The National Attrition and Re-engagement study (NARS) drew the praise and support of men and women who recognise that the legal profession has a long way to go before it achieves true gender equality.
It also attracted criticism from ‘gender discrimination deniers’ – those who do not believe that bias against women, whether unconscious or conscious, exists.
“Sigh, the usual whining from female law staff to advance their careers on something other than merit. So tired of this,” said one denier.
Another commented: “Boring! Don't believe it! Everyone is subject to discrimination, not only women.”
It is true that this kind of research is not an exact science and the deniers are quick to point out its flaws.
But you can’t simply dismiss a study that attracted around 4000 responses with tired clichés.
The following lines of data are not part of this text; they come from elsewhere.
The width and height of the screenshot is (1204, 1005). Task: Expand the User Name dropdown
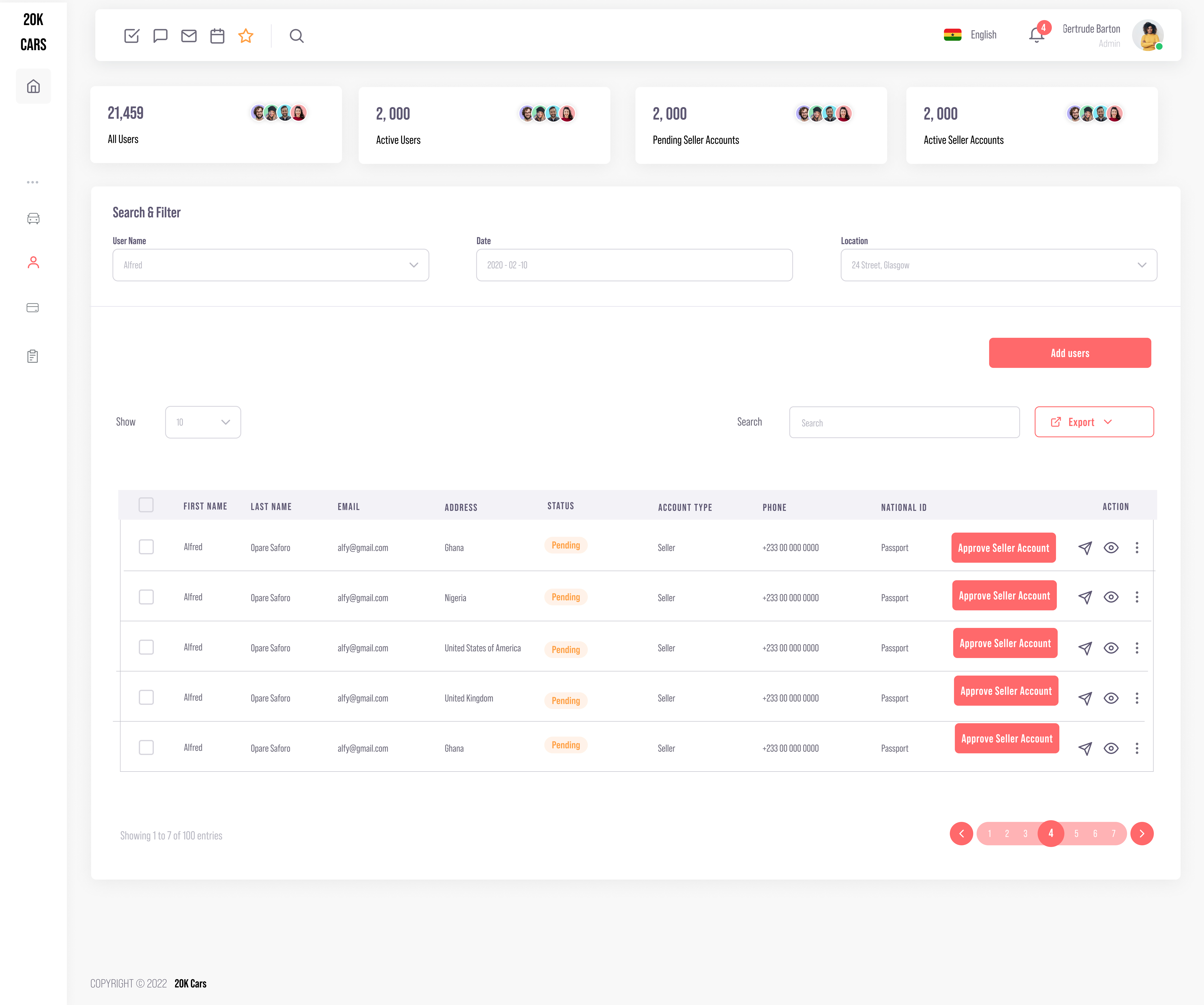[271, 265]
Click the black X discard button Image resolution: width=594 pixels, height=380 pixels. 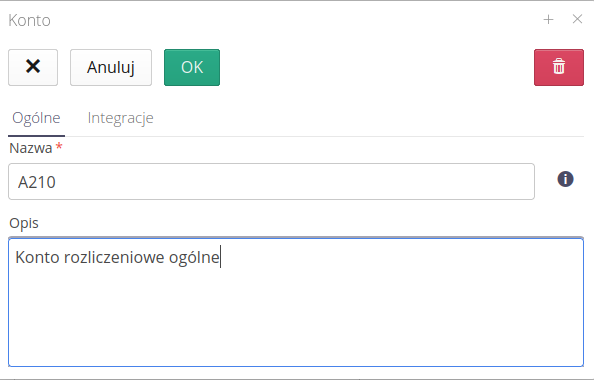[33, 67]
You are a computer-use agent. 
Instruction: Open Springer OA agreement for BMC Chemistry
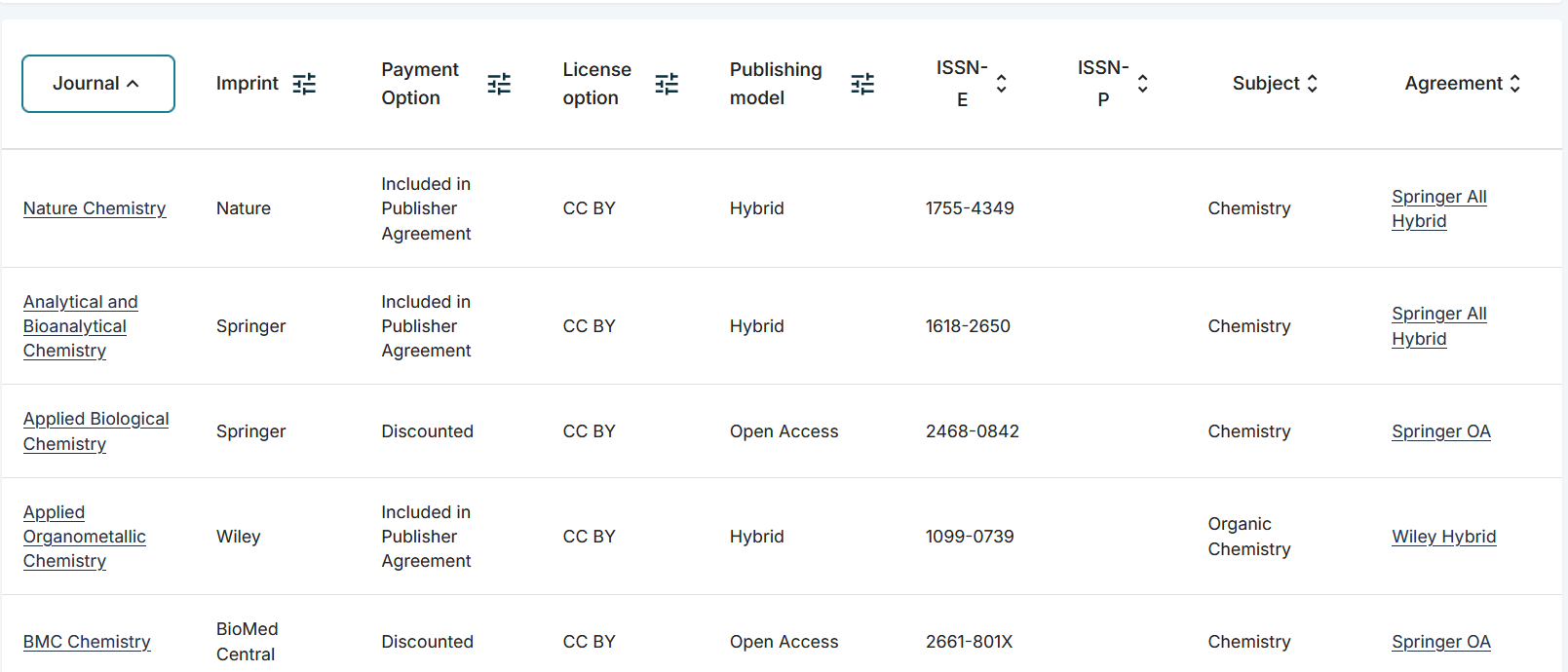pos(1440,642)
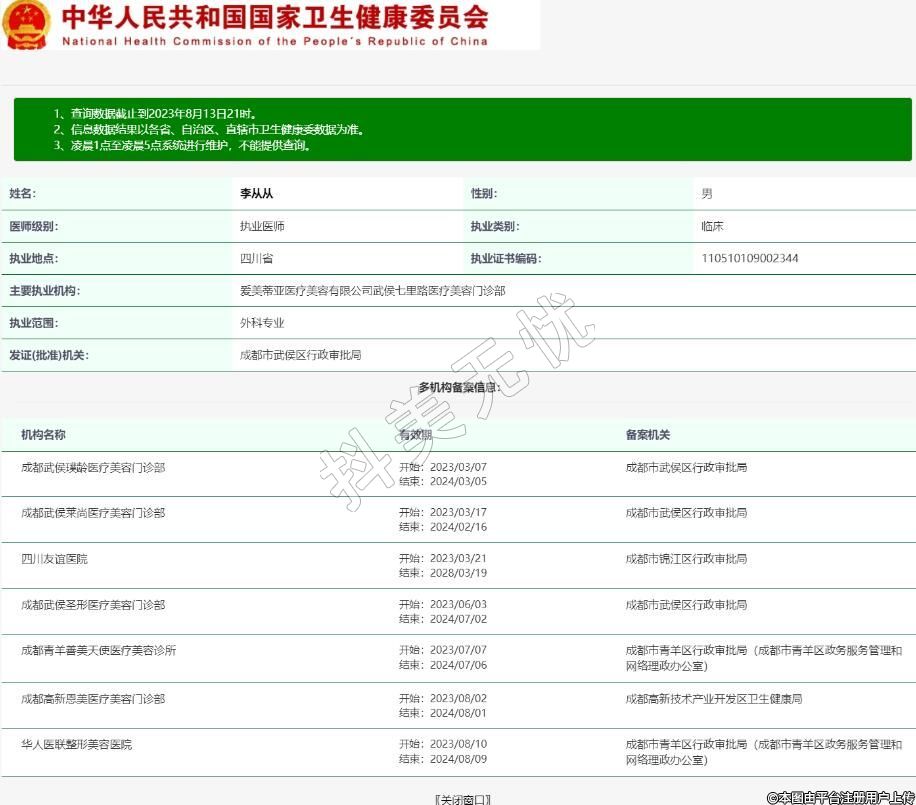Click the 备案机关 column header
The width and height of the screenshot is (916, 805).
click(x=647, y=435)
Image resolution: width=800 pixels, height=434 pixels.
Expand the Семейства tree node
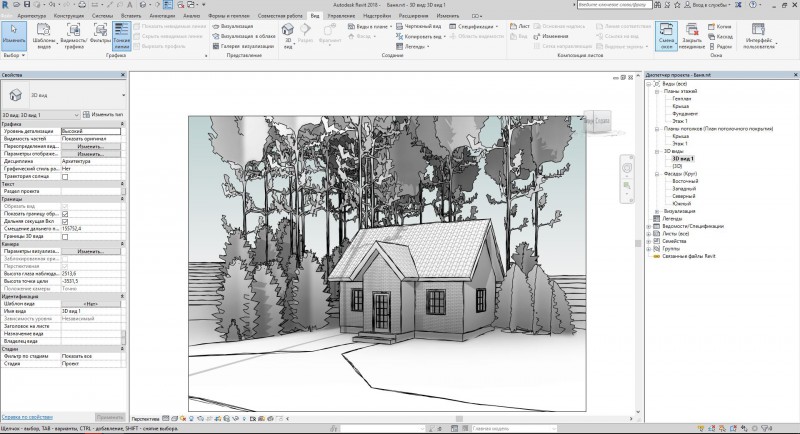[x=649, y=241]
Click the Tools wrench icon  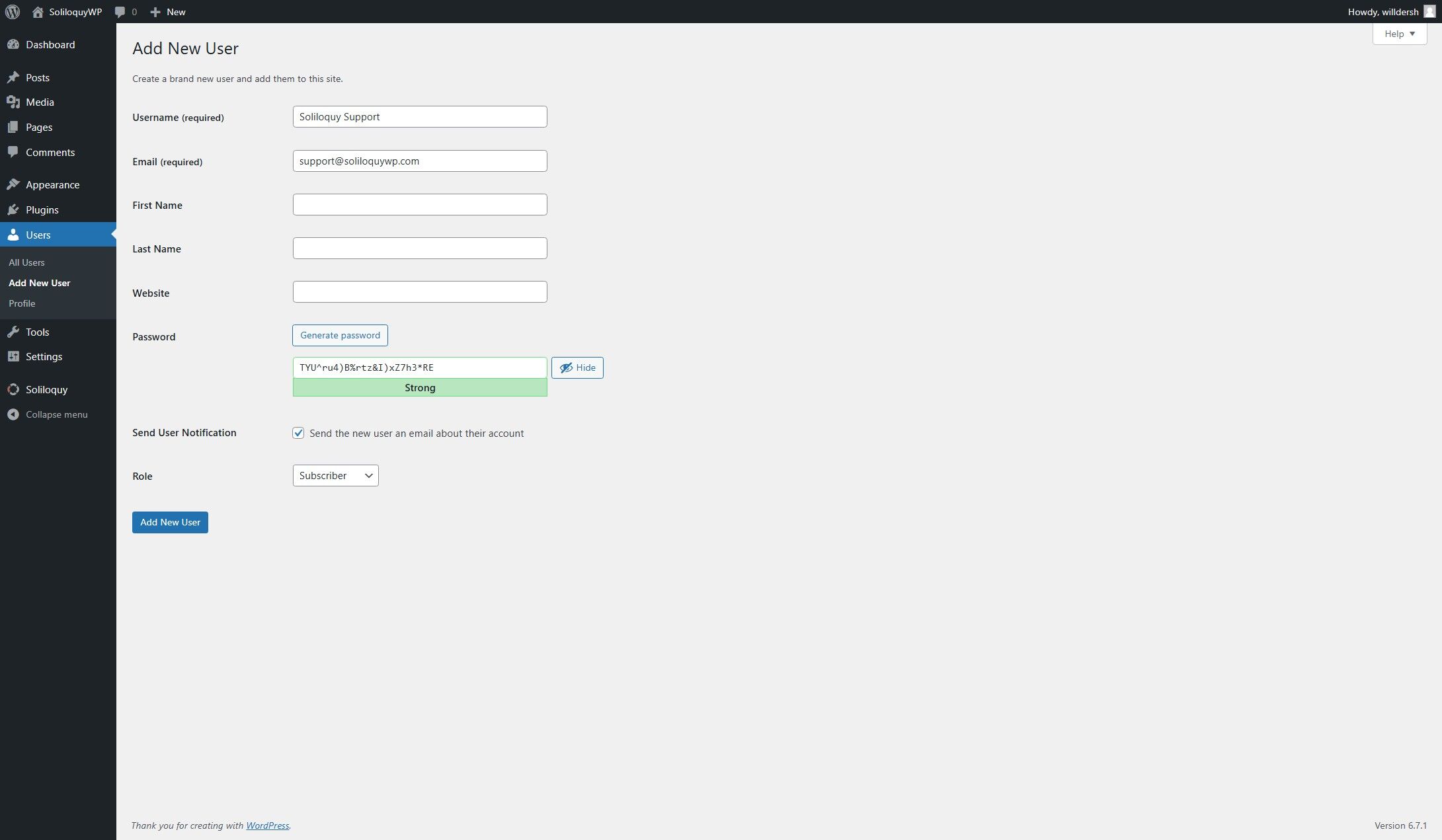coord(15,332)
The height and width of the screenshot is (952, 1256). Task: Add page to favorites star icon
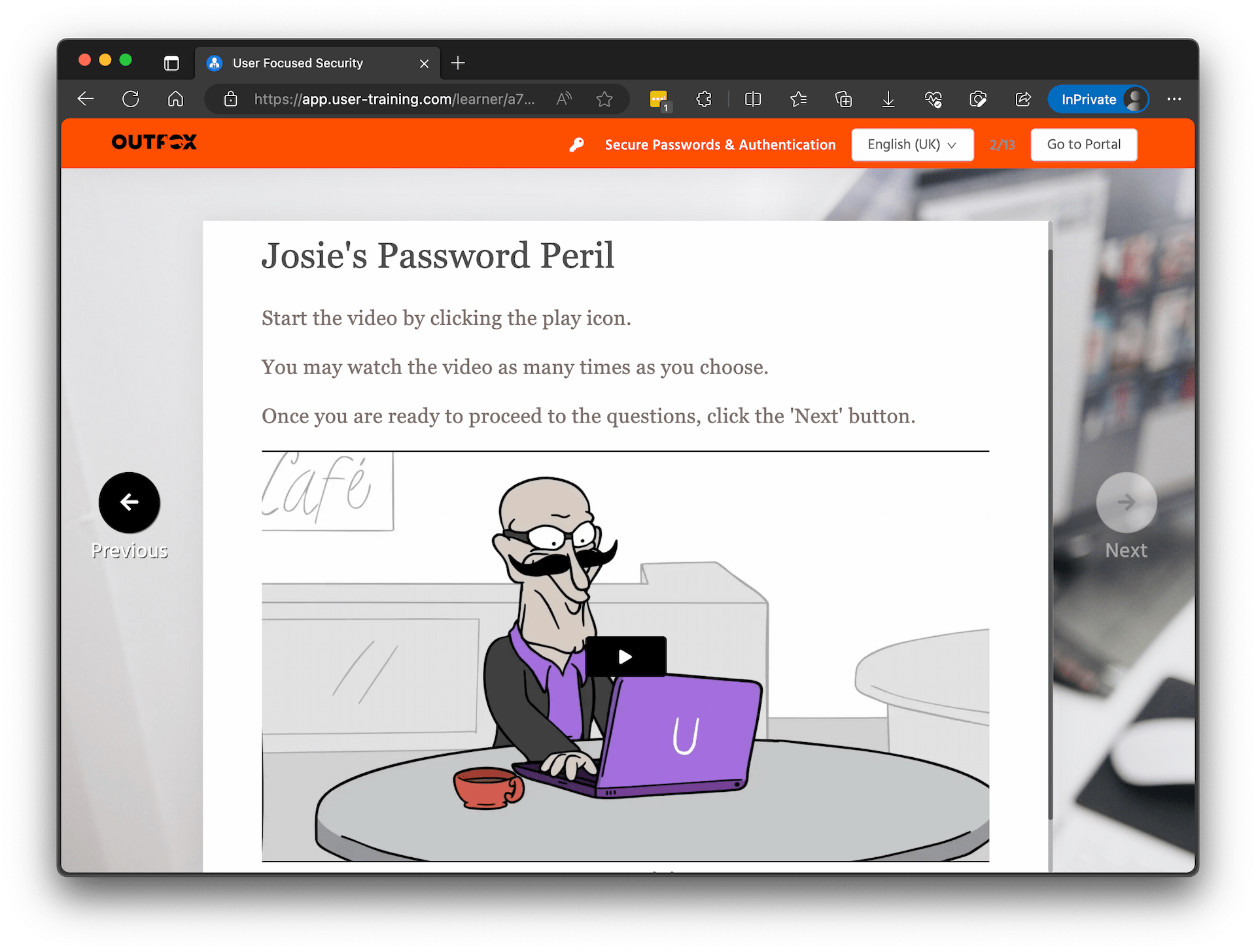(604, 99)
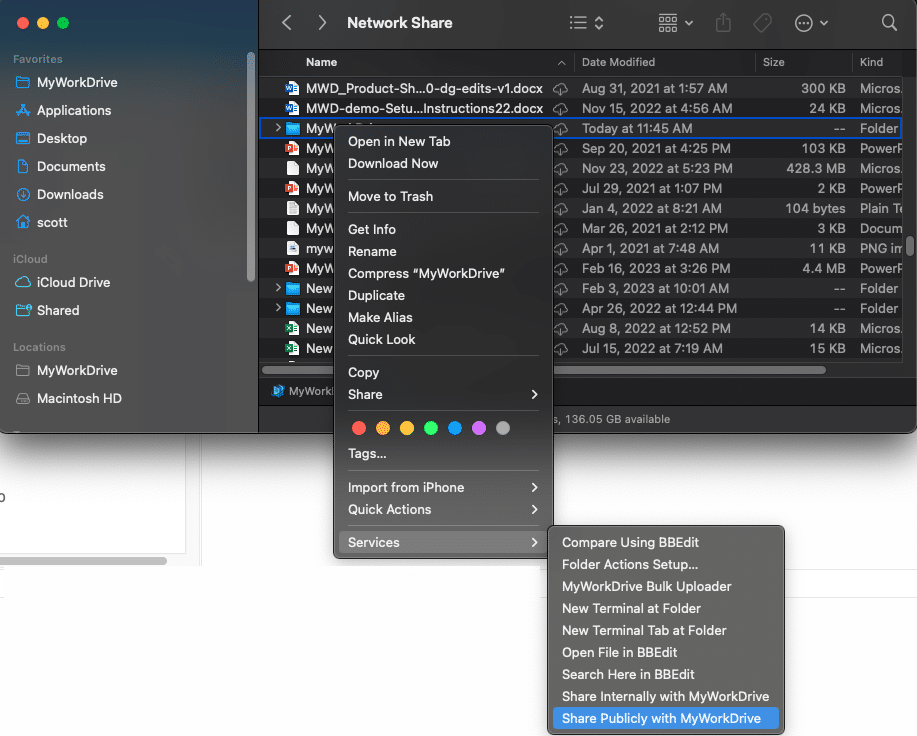Click the Finder search magnifier icon

point(889,22)
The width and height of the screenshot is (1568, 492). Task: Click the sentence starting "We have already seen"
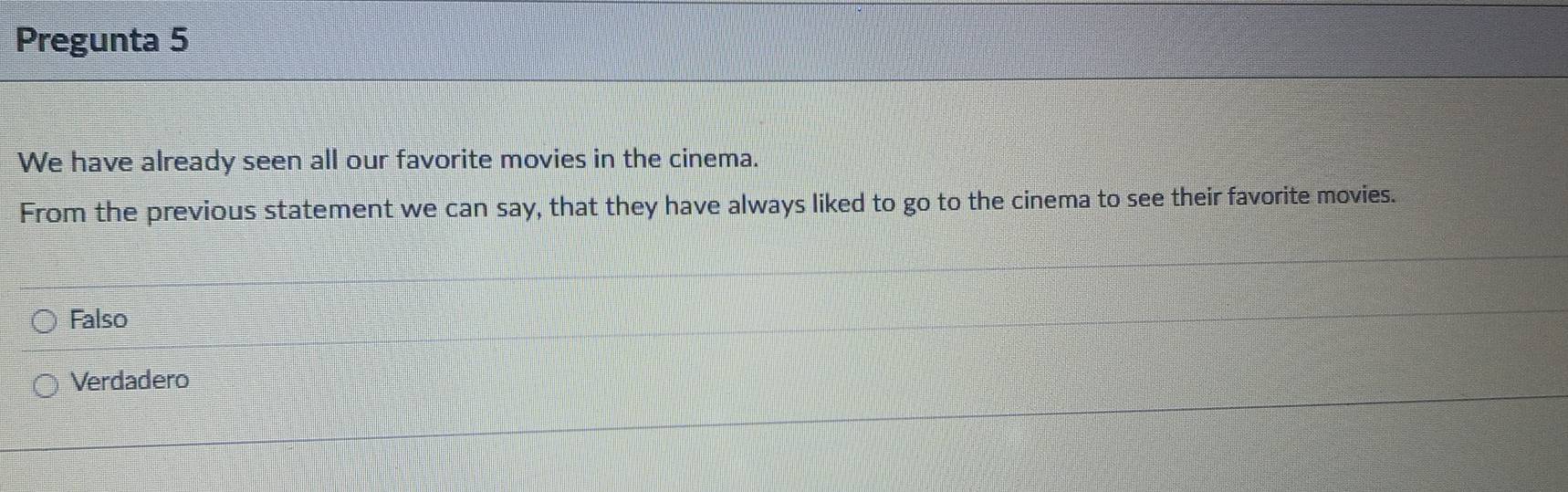point(388,161)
Such criticisms, which don’t address the results of NARS, reflect more on the inherent bias of the commentator(s) than any shortcomings in the research.
NARS does provide valuable insight into what is causing the high rates of female attrition and the low representation of women in senior positions.
These issues exist, there’s no denying that.
The conversation between supporters and deniers becomes even more strained when you move beyond overt discrimination to indirect forms, such as demeaning and condescending language by clients or colleagues and exclusion from conversation or social activities.
These examples cited in the LCA study may not be as worrying as data that suggests half of women lawyers have experienced discrimination and bullying or intimidation, and one in four had been sexually harassed in the workplace.
Nor is it as disturbing as reports of unwanted advances and inappropriate sexual behaviour.
But that doesn’t make it acceptable. Making excuses for any form of discrimination reflects poorly on the legal profession.
This study, and the many others that will follow, does not intend to merely shame lawyers by exposing bad behaviour. It seeks to propose solutions to problems that are driving women out of the profession, which is costing firms knowledge and money.
It has also started the legal profession on an evidence-based approach to gender issues.
Much more needs to be done, but the appropriately termed ‘landmark study’ provides the yardstick by which future policies to tackle female attrition and inequality in the law will be judged as a success or failure.